How To Be The Loser And 10 Other Life-Changing Lessons I Learned From Improv


I was recently accepted into an improv program I had to audition for. A program I didn’t make it into on my first try. A program I honestly never imagined myself even trying to get into until a few months ago.

So when the first day of school came around – a feeling that never gets old, even when you’re 27 and going to comedy school, I felt those same butterflies in my stomach and took way too long to pick out an outfit. As if that would determine whether everyone would like me or not…

And I sat in my favorite bar after work nervously trying to kill time before class began. A bar I’ve spent enough happy hours in that the bartender knows who I am because I speak Spanish and he remembers giving me and my friends free shots before our show. A night I learned it’s not a great idea to drink that much before performing, but also a night we won a competition for the first time as a team.

It’s become a place I feel comfortable. A place that feels like my own. It was a ritualistic visit in a way, like a blessing, be it with a cocktail they call la pila (which means battery) as if pineapple tequila was the magic juice I needed to be funny, a way of telling myself ¡ponte las pilas! which is to say “get your shit together”, “give it your best effort”, “work harder” before beginning this new endeavor.

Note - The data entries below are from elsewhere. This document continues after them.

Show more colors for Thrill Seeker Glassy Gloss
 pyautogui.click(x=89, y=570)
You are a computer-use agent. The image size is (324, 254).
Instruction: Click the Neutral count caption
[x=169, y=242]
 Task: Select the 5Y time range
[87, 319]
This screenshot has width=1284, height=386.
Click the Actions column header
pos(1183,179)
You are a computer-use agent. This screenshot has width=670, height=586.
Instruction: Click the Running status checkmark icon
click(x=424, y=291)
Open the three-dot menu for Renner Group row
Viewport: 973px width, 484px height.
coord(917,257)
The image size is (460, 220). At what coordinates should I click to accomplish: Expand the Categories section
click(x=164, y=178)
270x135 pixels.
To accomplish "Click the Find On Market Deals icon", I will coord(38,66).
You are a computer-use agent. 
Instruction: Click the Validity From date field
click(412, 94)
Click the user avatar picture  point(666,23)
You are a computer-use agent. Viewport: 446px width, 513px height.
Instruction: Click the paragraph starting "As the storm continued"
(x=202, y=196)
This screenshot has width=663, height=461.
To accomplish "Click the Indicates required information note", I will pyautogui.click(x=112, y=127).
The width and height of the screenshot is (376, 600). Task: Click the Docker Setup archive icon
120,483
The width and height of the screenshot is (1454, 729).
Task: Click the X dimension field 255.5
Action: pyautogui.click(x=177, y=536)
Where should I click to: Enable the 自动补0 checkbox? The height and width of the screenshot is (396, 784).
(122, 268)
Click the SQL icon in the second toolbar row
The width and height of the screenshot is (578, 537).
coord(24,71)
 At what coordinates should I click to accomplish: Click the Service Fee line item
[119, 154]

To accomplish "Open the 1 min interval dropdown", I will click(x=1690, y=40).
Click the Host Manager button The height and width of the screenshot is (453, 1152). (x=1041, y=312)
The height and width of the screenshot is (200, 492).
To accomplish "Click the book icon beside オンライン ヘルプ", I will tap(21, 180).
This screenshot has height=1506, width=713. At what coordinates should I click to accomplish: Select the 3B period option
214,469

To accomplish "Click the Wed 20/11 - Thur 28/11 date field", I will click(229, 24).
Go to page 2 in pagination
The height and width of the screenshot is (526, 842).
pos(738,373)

An endeavor that had taken a lot of work and learning and growth to get to. And a lot of failure. I thought back to a year ago when I started this whole thing because my friend talked me into it when I was drunk. I was also confused and sad and a whole lot of other things that I didn’t know how to deal with, and embracing my inner class clown sounded a like a great way to cheer myself up.

And somehow, even though I went into it with obvious intentions of using it as a cop out, improv helped me deal with my shit in more ways than I ever could have imagined. Sipping my cocktail I realized that in a little over a year of taking classes I had learned so much more than where to find a friendly wait staff and a ridiculously good drink deal.

So while the following list won’t necessarily teach you about improv – I’ll leave that to the patron saint of comedy, Tina Fey, it will outline everything that improv has taught me about life <3

1. Eye contact is awkward AF, but it’s important.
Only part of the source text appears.